Requirement »
Locate every line in the records that contains the word "Expand" and copy each one.

--- start of Input rows ---

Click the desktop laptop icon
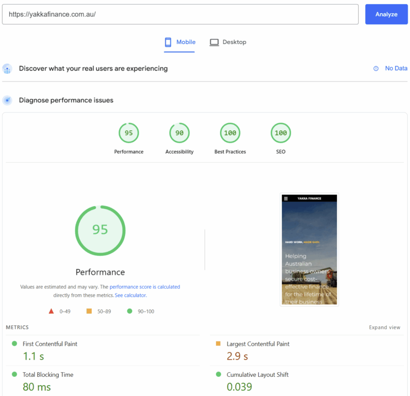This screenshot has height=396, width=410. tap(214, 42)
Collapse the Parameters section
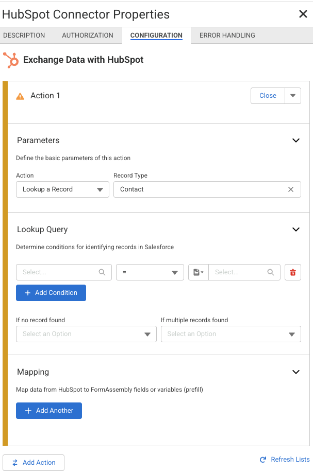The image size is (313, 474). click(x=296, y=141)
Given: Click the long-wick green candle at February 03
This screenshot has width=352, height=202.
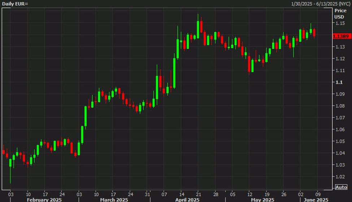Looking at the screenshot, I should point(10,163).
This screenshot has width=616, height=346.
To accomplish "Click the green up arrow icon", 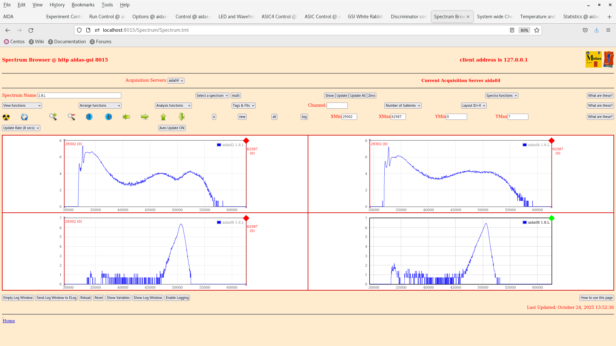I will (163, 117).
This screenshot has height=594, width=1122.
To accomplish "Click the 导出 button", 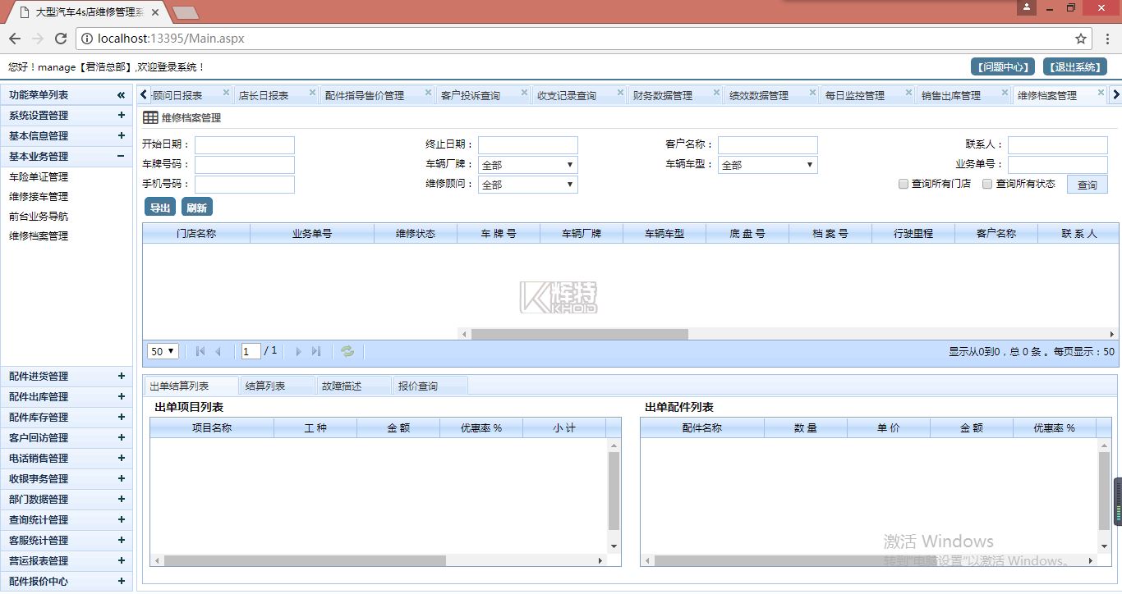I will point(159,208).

--- end of Input rows ---
--- start of Input rows ---

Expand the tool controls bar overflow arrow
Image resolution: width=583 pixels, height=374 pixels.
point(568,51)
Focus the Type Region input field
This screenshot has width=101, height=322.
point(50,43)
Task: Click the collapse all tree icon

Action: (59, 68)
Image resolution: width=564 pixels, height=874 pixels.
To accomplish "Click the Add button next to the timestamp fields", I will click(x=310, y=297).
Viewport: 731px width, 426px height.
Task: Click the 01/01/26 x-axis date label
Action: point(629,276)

--- end of Input rows ---
--- start of Input rows ---

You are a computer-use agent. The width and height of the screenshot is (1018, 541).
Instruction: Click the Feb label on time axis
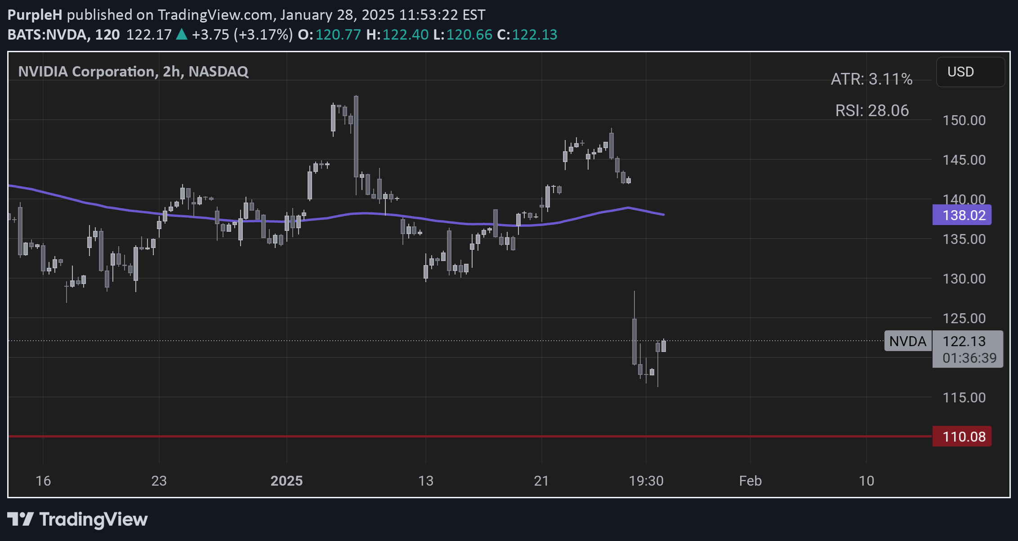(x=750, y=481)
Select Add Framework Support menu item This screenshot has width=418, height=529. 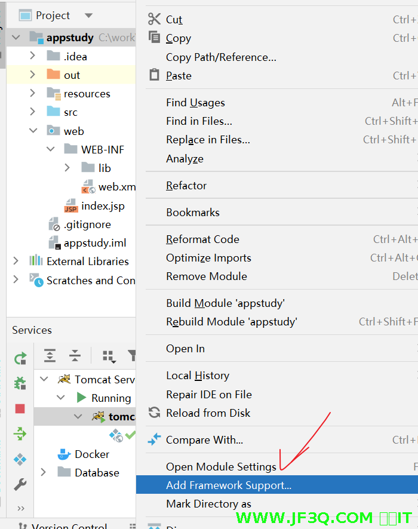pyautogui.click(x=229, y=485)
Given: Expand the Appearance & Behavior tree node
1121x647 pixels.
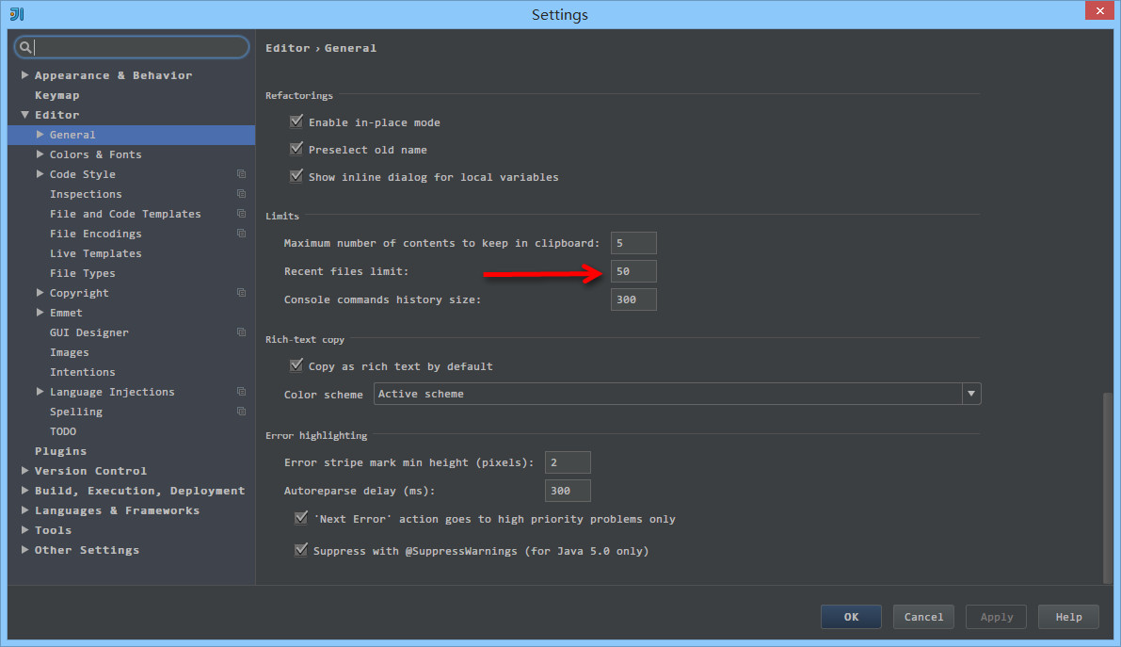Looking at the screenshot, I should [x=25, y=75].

--- end of Input rows ---

Exercise answer »
Expand the tool controls bar overflow arrow
Given: Expand the Appearance & Behavior tree node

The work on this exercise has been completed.